Thomas Hettche: Pfaueninsel (Kiepenheuer & Witsch, 352 S., 19,99 Euro)
Diese Geschichte hat eine Geschichte, eine wahre – nachzulesen in historischer Literatur über die Havel und ihre Pfaueninsel und über das preußische Königshaus. Doch ist das Drumherum Märchenstoff mit all seiner wunderbaren und bitteren Wahrheit und elementar in seiner Wirkung auf Herz und Verstand. Thomas Hettches (49) neuer Roman „Pfaueninsel“ – nominiert für den Deutschen Buchpreis – kann beim Leser große Gefühle wecken.

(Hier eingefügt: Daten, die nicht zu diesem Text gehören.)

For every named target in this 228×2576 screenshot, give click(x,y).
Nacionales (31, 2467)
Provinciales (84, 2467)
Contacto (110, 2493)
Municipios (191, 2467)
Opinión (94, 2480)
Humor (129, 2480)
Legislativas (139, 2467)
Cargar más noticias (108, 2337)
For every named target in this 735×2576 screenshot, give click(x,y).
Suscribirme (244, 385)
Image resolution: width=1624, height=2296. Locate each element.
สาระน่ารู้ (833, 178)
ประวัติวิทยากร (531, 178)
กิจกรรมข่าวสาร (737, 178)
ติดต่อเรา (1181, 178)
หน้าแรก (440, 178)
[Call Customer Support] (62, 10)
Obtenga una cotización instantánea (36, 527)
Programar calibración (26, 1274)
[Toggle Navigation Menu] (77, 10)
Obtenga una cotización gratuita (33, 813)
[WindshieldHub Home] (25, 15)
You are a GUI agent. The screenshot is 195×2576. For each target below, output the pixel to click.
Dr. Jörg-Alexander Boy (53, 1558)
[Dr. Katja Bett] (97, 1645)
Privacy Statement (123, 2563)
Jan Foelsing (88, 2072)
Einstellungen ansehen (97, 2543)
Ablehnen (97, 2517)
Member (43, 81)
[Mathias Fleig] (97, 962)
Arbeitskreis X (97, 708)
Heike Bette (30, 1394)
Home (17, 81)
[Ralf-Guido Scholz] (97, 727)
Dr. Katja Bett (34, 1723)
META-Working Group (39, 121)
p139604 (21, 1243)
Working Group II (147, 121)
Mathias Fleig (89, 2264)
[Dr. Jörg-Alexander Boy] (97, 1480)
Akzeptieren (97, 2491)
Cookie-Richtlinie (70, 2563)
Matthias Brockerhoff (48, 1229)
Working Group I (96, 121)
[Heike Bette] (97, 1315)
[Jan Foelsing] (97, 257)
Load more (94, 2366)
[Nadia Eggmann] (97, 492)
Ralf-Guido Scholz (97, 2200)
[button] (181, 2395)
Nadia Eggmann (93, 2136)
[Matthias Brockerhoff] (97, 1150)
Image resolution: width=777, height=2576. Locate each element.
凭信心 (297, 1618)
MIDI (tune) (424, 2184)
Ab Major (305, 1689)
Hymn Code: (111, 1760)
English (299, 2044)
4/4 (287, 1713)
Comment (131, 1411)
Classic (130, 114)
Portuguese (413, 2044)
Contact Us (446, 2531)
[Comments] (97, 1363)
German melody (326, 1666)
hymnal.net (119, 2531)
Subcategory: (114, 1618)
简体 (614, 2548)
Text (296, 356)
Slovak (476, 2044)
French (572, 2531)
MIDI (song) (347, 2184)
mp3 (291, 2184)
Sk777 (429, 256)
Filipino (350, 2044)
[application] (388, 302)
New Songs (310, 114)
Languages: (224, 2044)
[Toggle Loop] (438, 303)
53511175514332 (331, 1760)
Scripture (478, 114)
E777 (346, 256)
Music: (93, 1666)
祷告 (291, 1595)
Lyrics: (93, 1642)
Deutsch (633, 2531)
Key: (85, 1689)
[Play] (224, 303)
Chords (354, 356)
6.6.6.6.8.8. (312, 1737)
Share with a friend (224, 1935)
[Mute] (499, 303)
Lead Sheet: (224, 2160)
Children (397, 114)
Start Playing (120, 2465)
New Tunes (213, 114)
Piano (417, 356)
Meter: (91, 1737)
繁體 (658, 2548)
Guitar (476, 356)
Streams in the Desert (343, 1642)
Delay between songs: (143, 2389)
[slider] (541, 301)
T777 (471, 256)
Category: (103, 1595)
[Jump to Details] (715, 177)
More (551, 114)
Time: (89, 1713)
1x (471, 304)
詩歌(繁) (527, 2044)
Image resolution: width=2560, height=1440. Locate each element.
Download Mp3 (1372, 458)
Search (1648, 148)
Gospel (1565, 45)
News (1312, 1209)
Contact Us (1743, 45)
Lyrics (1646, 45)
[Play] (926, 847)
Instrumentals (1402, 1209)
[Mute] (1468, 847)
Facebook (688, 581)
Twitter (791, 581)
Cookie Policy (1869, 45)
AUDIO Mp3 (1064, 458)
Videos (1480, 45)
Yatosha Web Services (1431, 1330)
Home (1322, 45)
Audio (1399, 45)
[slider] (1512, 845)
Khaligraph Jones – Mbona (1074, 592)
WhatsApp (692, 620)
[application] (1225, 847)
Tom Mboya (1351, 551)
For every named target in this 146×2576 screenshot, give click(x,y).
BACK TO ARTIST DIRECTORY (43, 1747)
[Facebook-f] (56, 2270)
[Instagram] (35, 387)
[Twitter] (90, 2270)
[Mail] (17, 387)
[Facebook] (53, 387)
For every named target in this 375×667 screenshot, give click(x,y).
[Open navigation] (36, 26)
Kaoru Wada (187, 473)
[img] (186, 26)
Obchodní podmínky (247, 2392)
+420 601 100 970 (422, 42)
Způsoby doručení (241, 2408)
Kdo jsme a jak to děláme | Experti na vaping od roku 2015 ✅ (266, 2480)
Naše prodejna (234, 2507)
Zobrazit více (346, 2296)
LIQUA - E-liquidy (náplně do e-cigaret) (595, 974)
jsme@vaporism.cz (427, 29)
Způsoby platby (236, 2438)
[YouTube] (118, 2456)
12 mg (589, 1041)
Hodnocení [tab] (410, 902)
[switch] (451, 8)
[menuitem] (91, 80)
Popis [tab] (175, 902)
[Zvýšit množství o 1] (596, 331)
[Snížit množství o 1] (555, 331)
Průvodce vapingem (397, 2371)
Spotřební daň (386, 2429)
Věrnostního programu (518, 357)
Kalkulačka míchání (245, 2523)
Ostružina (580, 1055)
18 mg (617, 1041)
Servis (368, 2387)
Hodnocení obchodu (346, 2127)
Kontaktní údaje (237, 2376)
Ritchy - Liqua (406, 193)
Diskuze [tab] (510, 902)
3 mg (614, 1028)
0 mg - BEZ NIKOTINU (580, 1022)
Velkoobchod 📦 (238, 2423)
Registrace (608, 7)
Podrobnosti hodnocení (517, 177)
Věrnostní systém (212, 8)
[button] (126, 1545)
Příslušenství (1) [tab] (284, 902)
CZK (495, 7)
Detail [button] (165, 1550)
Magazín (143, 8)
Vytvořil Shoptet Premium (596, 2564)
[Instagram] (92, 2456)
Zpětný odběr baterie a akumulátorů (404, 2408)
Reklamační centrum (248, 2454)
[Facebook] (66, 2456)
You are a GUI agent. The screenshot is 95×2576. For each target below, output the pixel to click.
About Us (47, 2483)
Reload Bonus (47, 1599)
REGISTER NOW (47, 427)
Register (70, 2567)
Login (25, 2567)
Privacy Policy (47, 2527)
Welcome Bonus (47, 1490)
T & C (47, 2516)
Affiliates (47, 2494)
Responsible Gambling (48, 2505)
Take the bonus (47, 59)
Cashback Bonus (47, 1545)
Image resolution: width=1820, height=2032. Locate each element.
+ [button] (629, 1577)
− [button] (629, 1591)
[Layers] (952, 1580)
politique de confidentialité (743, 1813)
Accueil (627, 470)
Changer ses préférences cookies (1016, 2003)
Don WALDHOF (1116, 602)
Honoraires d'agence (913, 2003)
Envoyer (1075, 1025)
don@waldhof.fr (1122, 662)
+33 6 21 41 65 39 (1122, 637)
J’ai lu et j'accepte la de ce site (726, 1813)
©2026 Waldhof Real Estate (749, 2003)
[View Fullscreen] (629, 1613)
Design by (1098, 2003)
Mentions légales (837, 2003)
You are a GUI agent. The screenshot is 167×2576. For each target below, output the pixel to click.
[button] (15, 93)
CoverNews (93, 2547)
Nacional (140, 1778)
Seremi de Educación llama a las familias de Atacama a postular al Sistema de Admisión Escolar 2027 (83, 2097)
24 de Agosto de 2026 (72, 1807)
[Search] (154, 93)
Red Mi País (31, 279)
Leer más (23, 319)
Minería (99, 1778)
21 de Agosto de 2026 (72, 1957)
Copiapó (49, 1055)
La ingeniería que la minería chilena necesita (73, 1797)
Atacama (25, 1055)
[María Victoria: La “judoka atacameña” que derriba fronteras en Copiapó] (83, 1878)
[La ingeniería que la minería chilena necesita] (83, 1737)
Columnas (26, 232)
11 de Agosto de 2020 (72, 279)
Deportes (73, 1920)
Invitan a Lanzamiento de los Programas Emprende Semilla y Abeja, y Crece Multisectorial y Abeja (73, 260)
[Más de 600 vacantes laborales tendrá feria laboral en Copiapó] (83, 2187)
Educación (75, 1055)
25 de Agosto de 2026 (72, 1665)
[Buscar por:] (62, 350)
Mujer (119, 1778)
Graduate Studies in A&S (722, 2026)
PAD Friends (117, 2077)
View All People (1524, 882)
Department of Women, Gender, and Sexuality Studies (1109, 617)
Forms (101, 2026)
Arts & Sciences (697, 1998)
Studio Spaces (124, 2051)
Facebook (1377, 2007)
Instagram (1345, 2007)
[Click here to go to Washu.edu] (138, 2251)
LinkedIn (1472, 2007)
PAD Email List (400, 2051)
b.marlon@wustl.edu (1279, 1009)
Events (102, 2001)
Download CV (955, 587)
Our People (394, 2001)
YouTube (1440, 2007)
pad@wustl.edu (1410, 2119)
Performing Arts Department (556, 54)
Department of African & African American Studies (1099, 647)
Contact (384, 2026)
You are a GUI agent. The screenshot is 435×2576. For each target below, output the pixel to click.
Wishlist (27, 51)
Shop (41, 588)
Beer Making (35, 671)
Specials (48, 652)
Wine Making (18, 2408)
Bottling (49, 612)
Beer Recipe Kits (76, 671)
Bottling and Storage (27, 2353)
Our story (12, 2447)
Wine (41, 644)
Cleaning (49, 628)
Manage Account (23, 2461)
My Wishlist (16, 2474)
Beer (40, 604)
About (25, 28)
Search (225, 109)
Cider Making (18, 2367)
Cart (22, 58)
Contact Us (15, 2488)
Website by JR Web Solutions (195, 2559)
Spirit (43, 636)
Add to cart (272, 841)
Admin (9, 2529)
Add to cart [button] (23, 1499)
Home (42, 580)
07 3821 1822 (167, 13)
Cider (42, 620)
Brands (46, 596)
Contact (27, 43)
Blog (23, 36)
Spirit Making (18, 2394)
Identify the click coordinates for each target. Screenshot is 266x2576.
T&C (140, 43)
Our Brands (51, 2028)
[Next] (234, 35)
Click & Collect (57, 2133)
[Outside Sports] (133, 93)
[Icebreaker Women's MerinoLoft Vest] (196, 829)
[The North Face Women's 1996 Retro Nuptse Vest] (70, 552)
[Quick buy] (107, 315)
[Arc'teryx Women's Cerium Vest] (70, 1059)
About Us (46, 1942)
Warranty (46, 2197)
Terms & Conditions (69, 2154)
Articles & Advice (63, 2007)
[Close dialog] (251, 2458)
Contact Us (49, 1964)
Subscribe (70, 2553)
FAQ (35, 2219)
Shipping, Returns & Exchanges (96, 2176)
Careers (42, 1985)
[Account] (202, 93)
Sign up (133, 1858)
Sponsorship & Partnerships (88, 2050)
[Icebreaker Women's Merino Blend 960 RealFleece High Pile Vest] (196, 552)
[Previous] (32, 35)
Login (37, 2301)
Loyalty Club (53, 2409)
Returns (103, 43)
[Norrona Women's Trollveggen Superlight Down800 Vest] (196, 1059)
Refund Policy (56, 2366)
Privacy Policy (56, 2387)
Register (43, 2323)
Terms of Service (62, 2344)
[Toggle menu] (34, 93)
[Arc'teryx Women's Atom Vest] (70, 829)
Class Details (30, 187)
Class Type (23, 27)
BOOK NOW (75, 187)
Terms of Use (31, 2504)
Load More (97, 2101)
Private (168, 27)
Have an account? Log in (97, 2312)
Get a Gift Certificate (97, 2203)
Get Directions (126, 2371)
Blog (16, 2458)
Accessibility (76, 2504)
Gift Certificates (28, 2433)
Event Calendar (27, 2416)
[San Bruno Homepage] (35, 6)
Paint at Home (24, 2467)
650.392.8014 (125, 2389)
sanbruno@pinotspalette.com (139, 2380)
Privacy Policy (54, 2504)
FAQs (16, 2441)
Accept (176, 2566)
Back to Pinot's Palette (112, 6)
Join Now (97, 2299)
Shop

Da geht es durchweg um Monströses, wie die Zeit, die Vergänglichkeit. Gewaltig auch die Betrachtung der Natur, die Antikörper gegen menschliche Bevormundung entwickelt. Nicht weniger gigantisch wird das Thema Liebe behandelt, deftigen Sex inklusive. Das alles verbindende Element ist ein „Monster“ – die Zwergin Marie. Sie hat den von der preußischen Königin Luise für ihren ebenfalls kleinwüchsigen Bruder Christian gefundenen Begriff auf sich übertragen und kann sich Zeit ihres Lebens davon nicht freimachen.
Industrielle Explosion
Mithilfe Maries – eine historische Person des 19. Jahrhunderts – blickt der erfolgreiche Autor („Ludwig muss sterben“) auf den Wandel der Zeit mit ihren Modeerscheinungen und ihrer industriellen Explosion, ohne allerdings das tatsächliche Leben der Maria Dorothea Strakon (1800-1880) zu kennen. Denn von ihr ist bis auf die Lebensdaten kaum etwas überliefert. Hettches Marie ist also das Resultat seiner Fantasie, mal abgesehen von der Tatsache, dass sie 1806 als Schlossfräulein auf die Pfaueninsel mitten in der Havel kommt und Generationen des preußischen Königshauses er- und überlebt.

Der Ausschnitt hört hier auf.